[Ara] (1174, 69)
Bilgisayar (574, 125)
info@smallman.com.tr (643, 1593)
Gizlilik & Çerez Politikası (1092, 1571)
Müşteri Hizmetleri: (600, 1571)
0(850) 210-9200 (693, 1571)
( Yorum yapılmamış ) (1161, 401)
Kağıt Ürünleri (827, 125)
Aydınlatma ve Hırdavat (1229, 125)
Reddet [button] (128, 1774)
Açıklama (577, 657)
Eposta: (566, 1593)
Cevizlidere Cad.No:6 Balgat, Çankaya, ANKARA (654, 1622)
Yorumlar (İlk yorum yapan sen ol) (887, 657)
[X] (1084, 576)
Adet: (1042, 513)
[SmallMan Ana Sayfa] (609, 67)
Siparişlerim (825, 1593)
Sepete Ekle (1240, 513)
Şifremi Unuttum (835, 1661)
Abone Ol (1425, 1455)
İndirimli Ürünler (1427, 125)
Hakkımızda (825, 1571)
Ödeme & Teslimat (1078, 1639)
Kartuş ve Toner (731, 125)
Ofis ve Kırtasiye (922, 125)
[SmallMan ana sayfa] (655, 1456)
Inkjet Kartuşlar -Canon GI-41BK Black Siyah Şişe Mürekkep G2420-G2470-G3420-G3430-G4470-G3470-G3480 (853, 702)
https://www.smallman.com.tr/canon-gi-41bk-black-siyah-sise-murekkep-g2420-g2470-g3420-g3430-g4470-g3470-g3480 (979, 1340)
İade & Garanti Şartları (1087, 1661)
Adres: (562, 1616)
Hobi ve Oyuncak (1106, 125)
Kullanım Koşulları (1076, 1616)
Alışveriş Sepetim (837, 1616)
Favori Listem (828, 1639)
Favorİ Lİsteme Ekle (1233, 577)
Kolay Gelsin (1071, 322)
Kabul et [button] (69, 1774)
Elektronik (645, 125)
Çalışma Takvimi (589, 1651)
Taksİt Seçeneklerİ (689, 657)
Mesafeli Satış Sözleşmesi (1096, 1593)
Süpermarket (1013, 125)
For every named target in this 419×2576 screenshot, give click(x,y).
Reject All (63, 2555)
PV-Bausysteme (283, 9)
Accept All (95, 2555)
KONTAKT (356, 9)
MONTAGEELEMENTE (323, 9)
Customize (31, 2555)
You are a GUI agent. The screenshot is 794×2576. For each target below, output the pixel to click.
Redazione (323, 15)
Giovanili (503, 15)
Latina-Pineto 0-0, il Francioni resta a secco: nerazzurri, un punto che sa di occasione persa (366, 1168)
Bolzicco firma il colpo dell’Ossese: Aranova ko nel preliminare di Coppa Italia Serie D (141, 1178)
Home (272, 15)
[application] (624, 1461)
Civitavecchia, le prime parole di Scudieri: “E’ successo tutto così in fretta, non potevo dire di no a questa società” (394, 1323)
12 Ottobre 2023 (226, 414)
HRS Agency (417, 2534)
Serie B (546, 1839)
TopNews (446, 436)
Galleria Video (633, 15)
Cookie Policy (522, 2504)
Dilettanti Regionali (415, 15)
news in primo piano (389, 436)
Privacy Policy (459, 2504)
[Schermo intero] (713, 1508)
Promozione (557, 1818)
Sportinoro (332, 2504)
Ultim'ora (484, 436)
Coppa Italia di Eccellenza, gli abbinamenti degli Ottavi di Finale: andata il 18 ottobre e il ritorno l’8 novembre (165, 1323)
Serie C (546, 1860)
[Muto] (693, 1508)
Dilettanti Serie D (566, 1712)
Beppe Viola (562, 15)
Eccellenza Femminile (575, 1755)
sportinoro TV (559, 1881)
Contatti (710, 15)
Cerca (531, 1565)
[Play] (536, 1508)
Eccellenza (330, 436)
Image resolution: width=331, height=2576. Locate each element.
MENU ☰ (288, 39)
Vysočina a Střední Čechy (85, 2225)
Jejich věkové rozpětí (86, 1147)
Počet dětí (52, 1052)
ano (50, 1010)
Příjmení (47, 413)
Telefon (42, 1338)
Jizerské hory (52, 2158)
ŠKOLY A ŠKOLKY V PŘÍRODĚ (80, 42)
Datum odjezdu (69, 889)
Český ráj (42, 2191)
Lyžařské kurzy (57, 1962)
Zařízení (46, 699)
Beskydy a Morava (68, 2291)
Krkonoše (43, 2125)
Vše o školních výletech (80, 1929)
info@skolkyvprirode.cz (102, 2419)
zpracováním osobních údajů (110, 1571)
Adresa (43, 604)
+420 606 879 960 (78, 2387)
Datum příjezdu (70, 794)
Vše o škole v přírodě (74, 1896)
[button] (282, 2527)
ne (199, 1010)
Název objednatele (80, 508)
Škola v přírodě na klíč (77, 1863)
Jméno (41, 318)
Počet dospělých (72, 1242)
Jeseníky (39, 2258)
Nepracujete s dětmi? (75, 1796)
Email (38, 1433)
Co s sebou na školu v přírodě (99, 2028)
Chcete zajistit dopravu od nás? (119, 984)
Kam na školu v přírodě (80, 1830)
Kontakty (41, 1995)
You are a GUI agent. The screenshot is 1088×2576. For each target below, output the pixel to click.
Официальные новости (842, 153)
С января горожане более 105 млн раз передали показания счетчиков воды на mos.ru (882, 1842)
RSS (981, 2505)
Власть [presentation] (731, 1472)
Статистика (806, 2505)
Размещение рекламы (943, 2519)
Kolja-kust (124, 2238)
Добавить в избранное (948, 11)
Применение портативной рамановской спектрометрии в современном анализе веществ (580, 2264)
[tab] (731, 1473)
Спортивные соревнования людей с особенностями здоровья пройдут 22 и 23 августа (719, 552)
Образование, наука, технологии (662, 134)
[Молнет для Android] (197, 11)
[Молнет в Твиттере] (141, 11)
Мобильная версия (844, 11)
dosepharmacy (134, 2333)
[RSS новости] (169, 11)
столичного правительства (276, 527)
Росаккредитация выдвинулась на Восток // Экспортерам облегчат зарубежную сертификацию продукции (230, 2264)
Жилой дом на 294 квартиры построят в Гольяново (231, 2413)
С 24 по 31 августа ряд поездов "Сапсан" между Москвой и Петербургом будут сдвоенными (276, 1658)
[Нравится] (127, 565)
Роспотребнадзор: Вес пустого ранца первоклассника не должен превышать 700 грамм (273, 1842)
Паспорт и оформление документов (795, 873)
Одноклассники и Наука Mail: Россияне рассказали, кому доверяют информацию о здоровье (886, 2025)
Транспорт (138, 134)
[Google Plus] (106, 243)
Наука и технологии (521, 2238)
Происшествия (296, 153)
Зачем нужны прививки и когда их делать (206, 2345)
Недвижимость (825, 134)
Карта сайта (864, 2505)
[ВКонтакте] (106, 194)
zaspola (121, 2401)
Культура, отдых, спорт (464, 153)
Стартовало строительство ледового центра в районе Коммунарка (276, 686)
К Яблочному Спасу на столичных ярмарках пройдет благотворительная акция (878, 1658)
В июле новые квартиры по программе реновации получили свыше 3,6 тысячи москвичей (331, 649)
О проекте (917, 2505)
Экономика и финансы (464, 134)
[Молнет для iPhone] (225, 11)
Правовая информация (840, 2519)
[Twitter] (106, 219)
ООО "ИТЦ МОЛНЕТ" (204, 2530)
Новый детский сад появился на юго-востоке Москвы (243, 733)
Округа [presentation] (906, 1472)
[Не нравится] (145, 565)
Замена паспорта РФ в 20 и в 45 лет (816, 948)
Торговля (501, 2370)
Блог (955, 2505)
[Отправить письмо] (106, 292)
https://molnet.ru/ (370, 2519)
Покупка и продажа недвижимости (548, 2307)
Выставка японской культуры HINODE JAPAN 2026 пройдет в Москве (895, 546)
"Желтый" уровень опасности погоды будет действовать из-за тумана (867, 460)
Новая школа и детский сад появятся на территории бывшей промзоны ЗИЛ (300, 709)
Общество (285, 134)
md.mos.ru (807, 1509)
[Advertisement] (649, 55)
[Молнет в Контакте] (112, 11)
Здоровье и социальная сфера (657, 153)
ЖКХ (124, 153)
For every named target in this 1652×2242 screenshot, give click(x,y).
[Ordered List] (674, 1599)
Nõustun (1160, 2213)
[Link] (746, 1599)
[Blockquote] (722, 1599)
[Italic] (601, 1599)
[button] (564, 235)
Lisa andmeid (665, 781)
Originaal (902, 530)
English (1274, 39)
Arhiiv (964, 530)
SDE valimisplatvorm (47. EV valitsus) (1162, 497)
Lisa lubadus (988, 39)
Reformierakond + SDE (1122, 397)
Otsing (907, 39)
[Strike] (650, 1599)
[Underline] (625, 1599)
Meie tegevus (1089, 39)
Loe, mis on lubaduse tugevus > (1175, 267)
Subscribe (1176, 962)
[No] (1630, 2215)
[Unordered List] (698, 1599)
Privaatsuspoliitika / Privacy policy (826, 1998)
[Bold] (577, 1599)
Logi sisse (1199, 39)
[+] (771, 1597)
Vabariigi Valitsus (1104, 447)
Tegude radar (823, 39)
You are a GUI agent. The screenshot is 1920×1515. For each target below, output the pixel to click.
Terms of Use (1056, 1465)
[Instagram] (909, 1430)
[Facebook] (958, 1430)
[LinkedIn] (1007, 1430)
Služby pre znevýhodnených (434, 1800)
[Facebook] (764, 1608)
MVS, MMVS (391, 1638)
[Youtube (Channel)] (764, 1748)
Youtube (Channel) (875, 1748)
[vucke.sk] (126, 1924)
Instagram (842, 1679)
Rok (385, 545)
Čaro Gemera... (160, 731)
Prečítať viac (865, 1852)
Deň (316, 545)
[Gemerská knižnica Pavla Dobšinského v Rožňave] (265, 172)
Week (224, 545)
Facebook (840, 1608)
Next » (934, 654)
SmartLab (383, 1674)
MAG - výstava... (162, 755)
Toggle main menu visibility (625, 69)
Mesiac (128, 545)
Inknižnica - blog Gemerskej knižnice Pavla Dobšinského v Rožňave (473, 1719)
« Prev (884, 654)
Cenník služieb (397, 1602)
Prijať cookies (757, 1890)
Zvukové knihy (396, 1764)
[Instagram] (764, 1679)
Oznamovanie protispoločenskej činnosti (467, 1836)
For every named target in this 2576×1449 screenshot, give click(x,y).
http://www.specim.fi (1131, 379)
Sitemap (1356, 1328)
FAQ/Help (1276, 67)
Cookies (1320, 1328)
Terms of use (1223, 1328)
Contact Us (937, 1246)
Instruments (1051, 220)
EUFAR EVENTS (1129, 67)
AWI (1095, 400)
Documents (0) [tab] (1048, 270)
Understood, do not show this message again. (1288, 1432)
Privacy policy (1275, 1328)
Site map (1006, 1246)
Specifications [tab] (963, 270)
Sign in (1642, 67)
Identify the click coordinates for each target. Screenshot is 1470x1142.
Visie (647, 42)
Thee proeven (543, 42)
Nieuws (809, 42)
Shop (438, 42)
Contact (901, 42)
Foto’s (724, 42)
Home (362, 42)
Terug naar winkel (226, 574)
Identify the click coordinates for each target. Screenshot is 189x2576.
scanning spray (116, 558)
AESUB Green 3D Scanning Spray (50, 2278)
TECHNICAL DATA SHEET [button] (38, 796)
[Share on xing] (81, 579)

*Your instructions*. Could you restate word for word the lines above, from the one that contains "Elektronik (645, 125)" through the one that contains "Český ráj (42, 2191)", and no others?

*Answer space*.
Elektronik (645, 125)
Çalışma Takvimi (589, 1651)
Taksİt Seçeneklerİ (689, 657)
Mesafeli Satış Sözleşmesi (1096, 1593)
Süpermarket (1013, 125)
For every named target in this 419×2576 screenshot, give click(x,y).
Reject All (63, 2555)
PV-Bausysteme (283, 9)
Accept All (95, 2555)
KONTAKT (356, 9)
MONTAGEELEMENTE (323, 9)
Customize (31, 2555)
You are a GUI agent. The screenshot is 794×2576. For each target below, output the pixel to click.
Redazione (323, 15)
Giovanili (503, 15)
Latina-Pineto 0-0, il Francioni resta a secco: nerazzurri, un punto che sa di occasione persa (366, 1168)
Bolzicco firma il colpo dell’Ossese: Aranova ko nel preliminare di Coppa Italia Serie D (141, 1178)
Home (272, 15)
[application] (624, 1461)
Civitavecchia, le prime parole di Scudieri: “E’ successo tutto così in fretta, non potevo dire di no a questa società” (394, 1323)
12 Ottobre 2023 (226, 414)
HRS Agency (417, 2534)
Serie B (546, 1839)
TopNews (446, 436)
Galleria Video (633, 15)
Cookie Policy (522, 2504)
Dilettanti Regionali (415, 15)
news in primo piano (389, 436)
Privacy Policy (459, 2504)
[Schermo intero] (713, 1508)
Promozione (557, 1818)
Sportinoro (332, 2504)
Ultim'ora (484, 436)
Coppa Italia di Eccellenza, gli abbinamenti degli Ottavi di Finale: andata il 18 ottobre e il ritorno l’8 novembre (165, 1323)
Serie C (546, 1860)
[Muto] (693, 1508)
Dilettanti Serie D (566, 1712)
Beppe Viola (562, 15)
Eccellenza Femminile (575, 1755)
sportinoro TV (559, 1881)
Contatti (710, 15)
Cerca (531, 1565)
[Play] (536, 1508)
Eccellenza (330, 436)
Image resolution: width=331, height=2576. Locate each element.
MENU ☰ (288, 39)
Vysočina a Střední Čechy (85, 2225)
Jejich věkové rozpětí (86, 1147)
Počet dětí (52, 1052)
ano (50, 1010)
Příjmení (47, 413)
Telefon (42, 1338)
Jizerské hory (52, 2158)
ŠKOLY A ŠKOLKY V PŘÍRODĚ (80, 42)
Datum odjezdu (69, 889)
Český ráj (42, 2191)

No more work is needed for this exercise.